A un mese dal suo dirompente esordio, la rassegna WordOfMouth -emanazione avant del vivace cartellone del Locomotiv Club– mira ancora più in alto e prosegue sabato 27 ottobre con un appuntamento atteso con grande impazienza dai cultori di suoni altri. La scelta di puntare sui Liars per dar corpo al secondo episodio di WOM dimostra di porsi in stretta continuità con lo scorso evento, quello che aveva visto come protagonista lo scatenamento del vorticoso cyber-tribalismo dei Black Dice, dando così origine a una programmazione caratterizzata da una spiccata solidità concettuale.
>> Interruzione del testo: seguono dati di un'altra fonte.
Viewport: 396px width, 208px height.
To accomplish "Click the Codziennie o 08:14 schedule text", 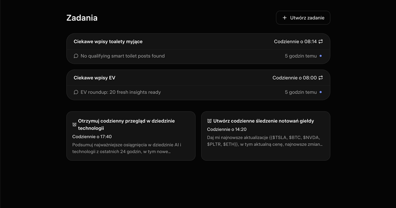I will click(295, 42).
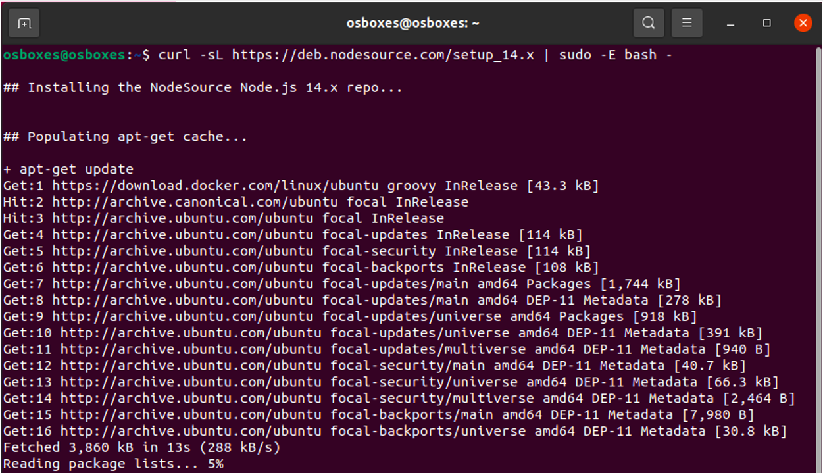Click the Populating apt-get cache line
The height and width of the screenshot is (473, 823).
[x=125, y=136]
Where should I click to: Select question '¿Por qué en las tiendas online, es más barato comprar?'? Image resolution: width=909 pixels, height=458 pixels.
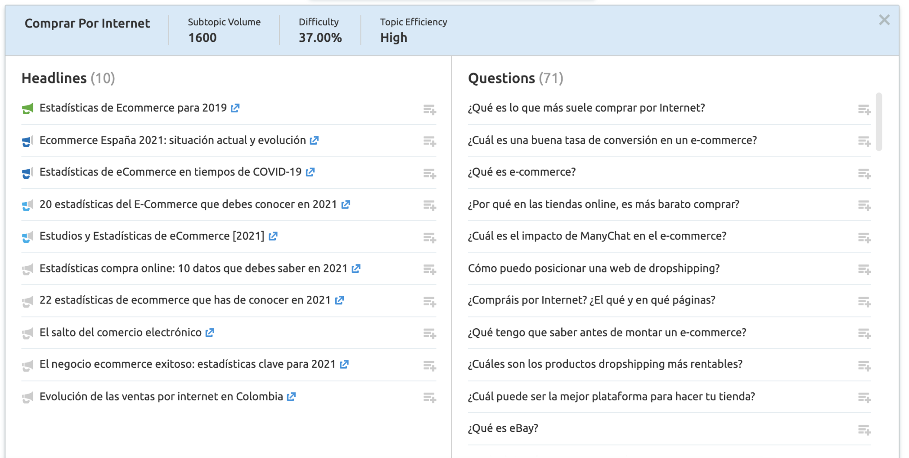603,204
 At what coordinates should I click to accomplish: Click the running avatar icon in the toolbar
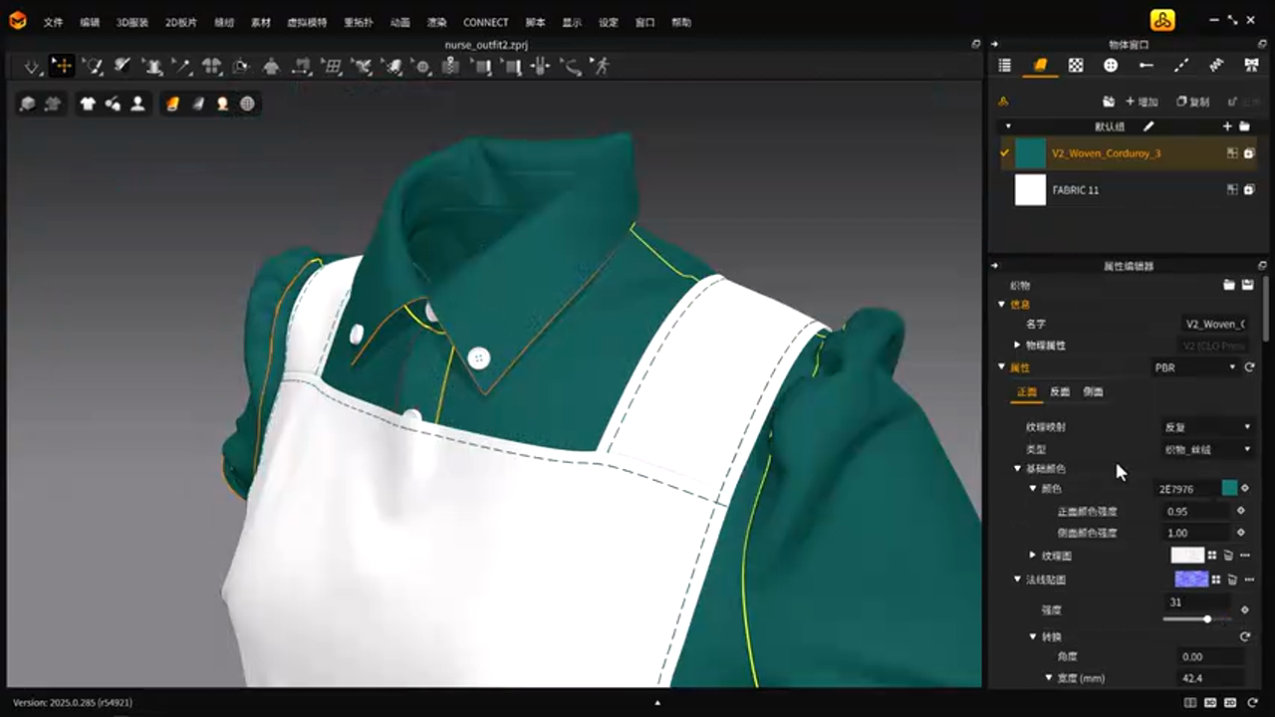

Entrambe le band, infatti, esordiscono a cavallo tra gli anni Novanta e Duemila in una Grande Mela tesa schizofrenicamente tra lo slancio ottimistico verso il futuro e l’irretimento in angosce millenaristiche antiche e nuove, trovandosi a proprio agio tra le macerie postume alle deflagrazioni nichilistiche della no-wave newyorchese che fu ed esprimendo, altresì, un’analoga predilezione verso destrutturate ed oscure soluzioni sonore ritmico-primitivistie. L’ex dopolavoro ferroviario di via Serlio, da luogo di leisure operaia, simbolo di una società industriale in costruzione, muta congruentemente la propria antropologia trasformandosi in tribù post-industriale.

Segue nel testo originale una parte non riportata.